Make way for ShopKeep
This new middle ground means that competition is about to get pretty intense for those US companies hoping to introduce their POS services in the UK but New York-based ShopKeep is one step ahead of the rest. ShopKeep has been providing iPad POS services to small independent businesses across the pond since 2008 and has announced that it will be using a recently-secured $60m investment to launch its operations right here in the UK.

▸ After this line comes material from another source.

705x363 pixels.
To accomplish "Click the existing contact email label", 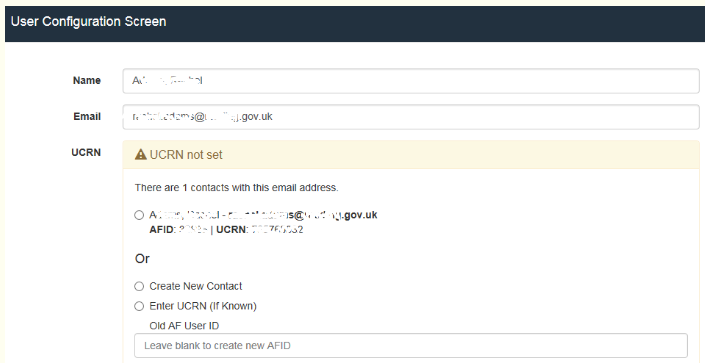I will pos(263,215).
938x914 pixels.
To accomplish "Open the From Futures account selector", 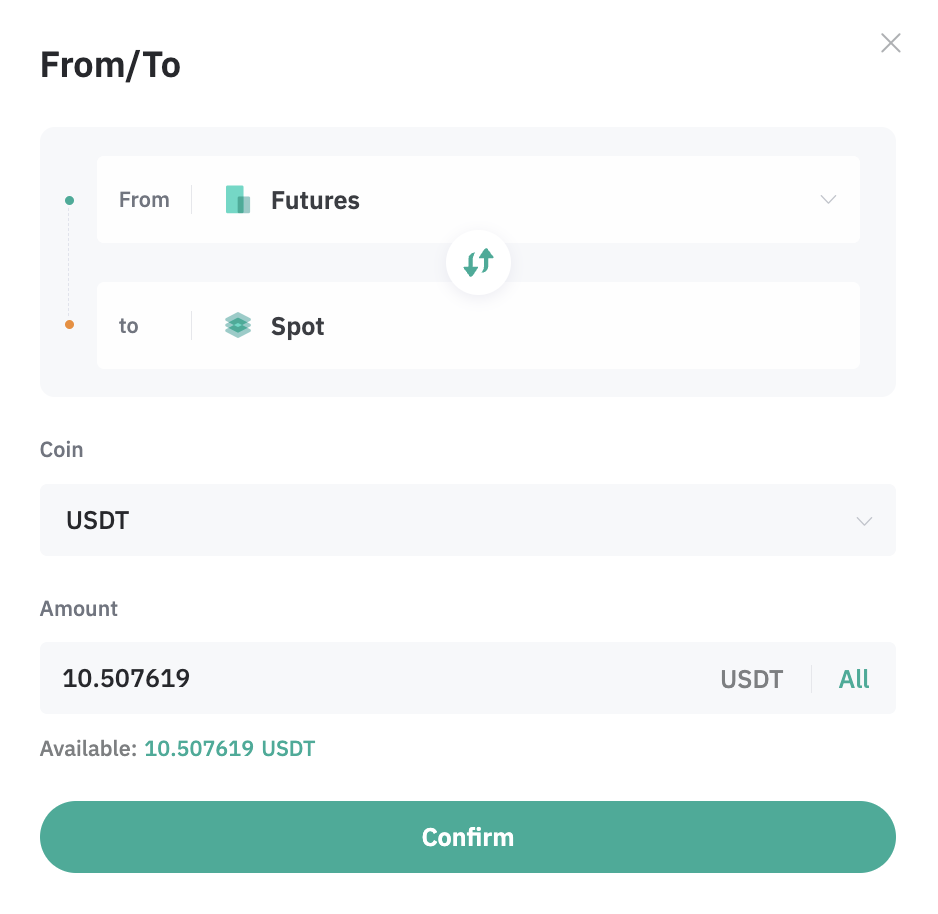I will (478, 199).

ShopKeep currently has 18,000 merchants registered to its service, most of which are retailers and restaurateurs and provides them with a software that can transform the humble iPad into a multi-purpose till. The software means that companies can then use the device to perform necessary functions including the processing of transactions, recording of sales history and management of staff. They will introduce this service onto the UK small business scene to kick start wider plans to take over the world with an ambitious international expansion.
ShopKeep founder, Jason Richelson, said: “From the moment I founded this company in the back of my grocery store in 2008, we’ve worked towards one objective – making independent retailers and restaurants more successful. We now provide a one-stop-shop for merchants looking for cutting-edge technology and 24/7 personal customer service.”
He added: “With this funding we’re looking to fundamentally change how small businesses are run in the UK. We’re essentially becoming an affordable IT department for the small business owner, democratising access to the kind of technology and data that used to be the preserve of big corporates.
“Ultimately this means merchants are able to run more efficient operations. Companies of this size are the backbone of Britain’s economy and we want to deliver them the tools required to thrive in the current climate. The future of independent retail and hospitality in the UK and Ireland is bright and we want to play a big part in it.”
Research carried out by ShopKeep showed that 41% of British SMEs use Windows-based systems, 37% use electronic cash tills and only 4% have access to iPad POS units so the potential for growth is huge. Steve Sarracino, founder of Activant Capital, which led the Series D roundup investment for ShopKeep says that now is a “crucial time” for mobile payment and explained: “We see tremendous opportunity for the company to build on its existing success as the operating system for small business and retail, and rise above the noise to cement its position as the industry leader in this space.”